EXERCISE DIRECTIONS: Write out everything from the first of the rows below down to the line containing "[x=644, y=243]", including both of those lines, without changing a character.

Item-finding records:

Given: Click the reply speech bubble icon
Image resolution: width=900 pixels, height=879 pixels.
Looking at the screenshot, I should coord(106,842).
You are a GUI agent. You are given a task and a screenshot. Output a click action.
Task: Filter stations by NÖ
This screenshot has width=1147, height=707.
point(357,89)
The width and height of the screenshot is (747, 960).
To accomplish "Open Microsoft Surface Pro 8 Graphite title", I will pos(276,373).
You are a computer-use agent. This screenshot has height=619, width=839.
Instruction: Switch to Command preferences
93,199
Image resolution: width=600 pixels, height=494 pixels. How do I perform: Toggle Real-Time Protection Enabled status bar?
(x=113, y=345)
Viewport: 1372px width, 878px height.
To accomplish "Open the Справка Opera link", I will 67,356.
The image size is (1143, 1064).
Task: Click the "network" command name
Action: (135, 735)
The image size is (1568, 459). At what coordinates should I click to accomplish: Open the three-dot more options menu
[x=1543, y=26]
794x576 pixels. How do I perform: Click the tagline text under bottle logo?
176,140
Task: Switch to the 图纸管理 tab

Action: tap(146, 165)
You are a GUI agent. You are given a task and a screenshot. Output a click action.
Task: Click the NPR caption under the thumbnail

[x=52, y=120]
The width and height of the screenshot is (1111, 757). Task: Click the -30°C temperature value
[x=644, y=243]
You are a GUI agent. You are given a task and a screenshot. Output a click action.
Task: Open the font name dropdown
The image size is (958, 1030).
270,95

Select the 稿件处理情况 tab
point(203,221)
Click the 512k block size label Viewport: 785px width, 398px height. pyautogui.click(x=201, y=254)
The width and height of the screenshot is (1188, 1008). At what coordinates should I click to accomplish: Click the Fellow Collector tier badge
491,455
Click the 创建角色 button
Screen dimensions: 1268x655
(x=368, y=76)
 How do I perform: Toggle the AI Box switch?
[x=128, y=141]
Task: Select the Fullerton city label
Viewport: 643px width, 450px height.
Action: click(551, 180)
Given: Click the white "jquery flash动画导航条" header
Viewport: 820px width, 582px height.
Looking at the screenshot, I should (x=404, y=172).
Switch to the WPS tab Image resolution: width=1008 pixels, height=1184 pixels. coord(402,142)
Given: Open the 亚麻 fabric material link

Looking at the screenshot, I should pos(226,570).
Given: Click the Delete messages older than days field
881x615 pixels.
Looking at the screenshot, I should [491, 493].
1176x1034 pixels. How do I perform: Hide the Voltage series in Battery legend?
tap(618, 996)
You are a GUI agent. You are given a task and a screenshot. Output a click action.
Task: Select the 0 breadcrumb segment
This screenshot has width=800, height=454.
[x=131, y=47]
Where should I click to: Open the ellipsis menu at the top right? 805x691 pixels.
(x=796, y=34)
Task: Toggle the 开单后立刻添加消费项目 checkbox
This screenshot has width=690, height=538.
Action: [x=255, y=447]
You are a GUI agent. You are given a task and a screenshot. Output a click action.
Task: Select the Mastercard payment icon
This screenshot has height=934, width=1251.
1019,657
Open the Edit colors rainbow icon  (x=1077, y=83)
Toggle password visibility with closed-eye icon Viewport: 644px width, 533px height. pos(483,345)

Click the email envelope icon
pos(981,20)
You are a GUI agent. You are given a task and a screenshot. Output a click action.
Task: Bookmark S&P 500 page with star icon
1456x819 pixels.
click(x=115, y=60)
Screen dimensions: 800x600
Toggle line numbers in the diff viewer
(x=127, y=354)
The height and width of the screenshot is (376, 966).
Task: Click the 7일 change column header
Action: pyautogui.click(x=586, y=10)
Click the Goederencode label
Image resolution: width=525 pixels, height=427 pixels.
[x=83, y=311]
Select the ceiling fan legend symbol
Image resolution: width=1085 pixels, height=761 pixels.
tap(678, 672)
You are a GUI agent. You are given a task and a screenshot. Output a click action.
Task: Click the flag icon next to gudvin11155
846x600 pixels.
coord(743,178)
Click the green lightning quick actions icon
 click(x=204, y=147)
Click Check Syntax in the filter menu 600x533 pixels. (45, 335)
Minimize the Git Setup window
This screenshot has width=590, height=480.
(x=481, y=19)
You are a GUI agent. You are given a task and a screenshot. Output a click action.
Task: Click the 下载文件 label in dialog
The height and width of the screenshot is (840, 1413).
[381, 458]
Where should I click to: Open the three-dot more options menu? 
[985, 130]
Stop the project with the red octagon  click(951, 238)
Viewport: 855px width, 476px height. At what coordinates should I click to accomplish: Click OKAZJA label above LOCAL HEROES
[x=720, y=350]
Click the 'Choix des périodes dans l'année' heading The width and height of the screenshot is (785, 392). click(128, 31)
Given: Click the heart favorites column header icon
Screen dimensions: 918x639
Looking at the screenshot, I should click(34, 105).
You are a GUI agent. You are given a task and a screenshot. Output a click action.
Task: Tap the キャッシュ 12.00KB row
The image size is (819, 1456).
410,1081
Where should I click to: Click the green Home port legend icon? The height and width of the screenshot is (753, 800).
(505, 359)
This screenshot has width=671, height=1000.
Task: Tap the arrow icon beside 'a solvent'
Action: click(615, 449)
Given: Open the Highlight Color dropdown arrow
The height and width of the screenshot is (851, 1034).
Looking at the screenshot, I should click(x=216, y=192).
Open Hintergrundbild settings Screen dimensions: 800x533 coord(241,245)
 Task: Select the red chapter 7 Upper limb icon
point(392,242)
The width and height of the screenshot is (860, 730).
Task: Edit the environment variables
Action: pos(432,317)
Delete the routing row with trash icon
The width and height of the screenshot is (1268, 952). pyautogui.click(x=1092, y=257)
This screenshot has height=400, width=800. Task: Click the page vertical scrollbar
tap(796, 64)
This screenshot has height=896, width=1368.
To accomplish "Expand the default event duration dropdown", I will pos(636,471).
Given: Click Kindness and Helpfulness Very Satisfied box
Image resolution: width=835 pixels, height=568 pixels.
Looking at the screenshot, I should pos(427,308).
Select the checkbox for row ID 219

EXERCISE SOLUTION:
Given: Click the reply speech bubble icon
Image resolution: width=900 pixels, height=879 pixels.
Looking at the screenshot, I should coord(106,842).
You are a GUI agent. You are given a task and a screenshot. Output a click action.
Task: Filter stations by NÖ
This screenshot has width=1147, height=707.
point(357,89)
The width and height of the screenshot is (747, 960).
To accomplish "Open Microsoft Surface Pro 8 Graphite title", I will pos(276,373).
You are a computer-use agent. This screenshot has height=619, width=839.
Instruction: Switch to Command preferences
93,199
Image resolution: width=600 pixels, height=494 pixels. How do I perform: Toggle Real-Time Protection Enabled status bar?
(x=113, y=345)
Viewport: 1372px width, 878px height.
To accomplish "Open the Справка Opera link", I will 67,356.
The image size is (1143, 1064).
Task: Click the "network" command name
Action: (135, 735)
The image size is (1568, 459). At what coordinates should I click to accomplish: Open the three-dot more options menu
[x=1543, y=26]
794x576 pixels. How do I perform: Click the tagline text under bottle logo?
176,140
Task: Switch to the 图纸管理 tab

Action: tap(146, 165)
You are a GUI agent. You are given a task and a screenshot. Output a click action.
Task: Click the NPR caption under the thumbnail

[x=52, y=120]
The width and height of the screenshot is (1111, 757). Task: Click the -30°C temperature value
[x=644, y=243]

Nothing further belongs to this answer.